READING PASSAGE:
○ ○ ○ ○
A 22-year-old man has been jailed for six and a half years for a horrific revenge attack on a lesbian couple in Keighley town centre.

Adrian Feather behaved like a wild animal in a drunken rage when he punched, kicked and stamped on Verona Benson and hit Tracey Williams, Bradford Crown Court heard.

Miss Benson, 41, who attended the court hearing on crutches, was an emotional wreck unable to return to the bus driving job she loved, prosecutor Robert Galley told the court yesterday.

She suffered a double fracture and dislocation of her ankle when Feather stamped or jumped on her leg with both feet and fractured cheek and eye sockets from repeated punches that knocked her against a shop window.

Miss Williams, who was screaming at Feather to stop, was felled by a punch to the head.

In a statement to the court, Miss Benson said she had lost her independence, felt trapped in her home and cried every day. She was in a plaster cast and did not know if she would ever be fit enough to drive buses again.
○ ○ ○ ○
STORED RECORDS:

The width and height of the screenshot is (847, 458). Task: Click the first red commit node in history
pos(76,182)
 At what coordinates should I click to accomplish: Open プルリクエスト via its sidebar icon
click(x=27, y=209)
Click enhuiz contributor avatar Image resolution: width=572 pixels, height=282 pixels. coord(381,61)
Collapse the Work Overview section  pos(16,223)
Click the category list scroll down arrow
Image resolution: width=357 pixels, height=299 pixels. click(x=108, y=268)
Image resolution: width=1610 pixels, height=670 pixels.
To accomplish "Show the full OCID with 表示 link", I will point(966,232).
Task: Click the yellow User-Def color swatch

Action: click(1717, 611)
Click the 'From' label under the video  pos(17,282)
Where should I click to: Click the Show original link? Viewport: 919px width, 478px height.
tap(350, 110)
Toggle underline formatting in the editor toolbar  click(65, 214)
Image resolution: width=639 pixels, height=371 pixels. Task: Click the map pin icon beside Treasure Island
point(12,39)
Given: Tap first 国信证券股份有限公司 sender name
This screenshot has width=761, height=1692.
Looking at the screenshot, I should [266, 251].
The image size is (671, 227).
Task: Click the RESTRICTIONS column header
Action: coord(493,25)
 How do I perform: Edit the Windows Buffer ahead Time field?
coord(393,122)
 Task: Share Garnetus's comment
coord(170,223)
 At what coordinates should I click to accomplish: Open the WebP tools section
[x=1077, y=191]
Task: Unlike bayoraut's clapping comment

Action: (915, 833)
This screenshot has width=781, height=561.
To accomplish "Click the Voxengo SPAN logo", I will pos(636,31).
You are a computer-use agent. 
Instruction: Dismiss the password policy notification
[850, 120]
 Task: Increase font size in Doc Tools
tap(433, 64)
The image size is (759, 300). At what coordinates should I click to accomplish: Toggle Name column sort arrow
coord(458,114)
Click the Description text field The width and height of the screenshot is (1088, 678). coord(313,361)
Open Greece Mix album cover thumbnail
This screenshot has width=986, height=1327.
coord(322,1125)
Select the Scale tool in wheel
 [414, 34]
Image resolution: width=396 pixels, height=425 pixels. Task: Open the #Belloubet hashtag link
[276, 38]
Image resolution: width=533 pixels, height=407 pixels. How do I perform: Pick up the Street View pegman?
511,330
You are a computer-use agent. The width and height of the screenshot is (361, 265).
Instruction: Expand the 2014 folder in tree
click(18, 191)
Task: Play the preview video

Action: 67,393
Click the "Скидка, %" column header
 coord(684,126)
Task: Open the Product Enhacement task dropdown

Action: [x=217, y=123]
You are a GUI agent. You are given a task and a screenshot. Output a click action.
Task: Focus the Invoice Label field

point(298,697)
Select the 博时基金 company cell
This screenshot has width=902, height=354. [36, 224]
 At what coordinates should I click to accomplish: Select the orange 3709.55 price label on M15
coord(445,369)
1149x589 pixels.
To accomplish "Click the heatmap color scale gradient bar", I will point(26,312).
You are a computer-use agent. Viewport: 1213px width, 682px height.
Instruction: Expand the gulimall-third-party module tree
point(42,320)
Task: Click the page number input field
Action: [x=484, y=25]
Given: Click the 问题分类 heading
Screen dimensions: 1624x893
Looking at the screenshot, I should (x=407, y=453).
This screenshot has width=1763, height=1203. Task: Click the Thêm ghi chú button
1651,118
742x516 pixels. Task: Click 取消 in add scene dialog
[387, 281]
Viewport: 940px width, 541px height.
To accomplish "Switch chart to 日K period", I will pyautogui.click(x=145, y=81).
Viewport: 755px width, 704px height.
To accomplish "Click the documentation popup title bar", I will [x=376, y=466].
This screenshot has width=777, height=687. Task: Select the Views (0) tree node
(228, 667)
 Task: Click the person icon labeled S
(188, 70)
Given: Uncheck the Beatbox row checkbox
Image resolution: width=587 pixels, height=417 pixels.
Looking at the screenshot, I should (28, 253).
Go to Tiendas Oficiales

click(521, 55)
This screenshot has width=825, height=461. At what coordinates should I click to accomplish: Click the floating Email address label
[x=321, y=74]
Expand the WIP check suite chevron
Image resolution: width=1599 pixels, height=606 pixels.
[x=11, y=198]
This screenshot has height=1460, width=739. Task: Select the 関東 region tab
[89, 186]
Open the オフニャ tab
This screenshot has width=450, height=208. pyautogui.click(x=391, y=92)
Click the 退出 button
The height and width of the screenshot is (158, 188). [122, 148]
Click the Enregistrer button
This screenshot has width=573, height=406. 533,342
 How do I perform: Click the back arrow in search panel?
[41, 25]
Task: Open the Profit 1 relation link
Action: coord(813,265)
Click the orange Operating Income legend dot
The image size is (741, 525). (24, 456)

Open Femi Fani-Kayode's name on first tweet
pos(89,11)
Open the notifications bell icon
○ ○ ○ ○
TASK TO CARRY OUT: Can you pick up the news report on the Keighley court case after its last sentence and continue it in the same style?

ANSWER TO THE PROBLEM:
Miss Williams, who works with disabled people, suffered panic attacks and both women were afraid to leave their home.

Mr Galley told the court they attended a wedding reception on Saturday, July 9.

They had left the Cavendish Hotel in Cavendish Street to walk to an off-licence when Feather shouted abuse and angrily confronted them, arms waving.

He punched Miss Benson in the face causing her to stumble backwards. He then threw repeated punches and a kick.

As she lay on the ground, Feather stamped on her right ankle, breaking it.

Miss Williams told the police he was acting like a madman or a wild animal.

Miss Benson, who was bleeding from her nose and eye socket, screamed at him that her leg had snapped but he continued to hit her and then attacked Miss Williams.

Feather, who fled the scene, was arrested the next day and made no comment to the police.

He pleaded guilty to wounding Miss Benson with intent to do her grievous bodily harm and common assault on Miss Williams.

Mr Galley said Miss Benson and Miss Williams were civil partners. It was believed that Feather bore a simmering grudge after an incident at a birthday party in a pub.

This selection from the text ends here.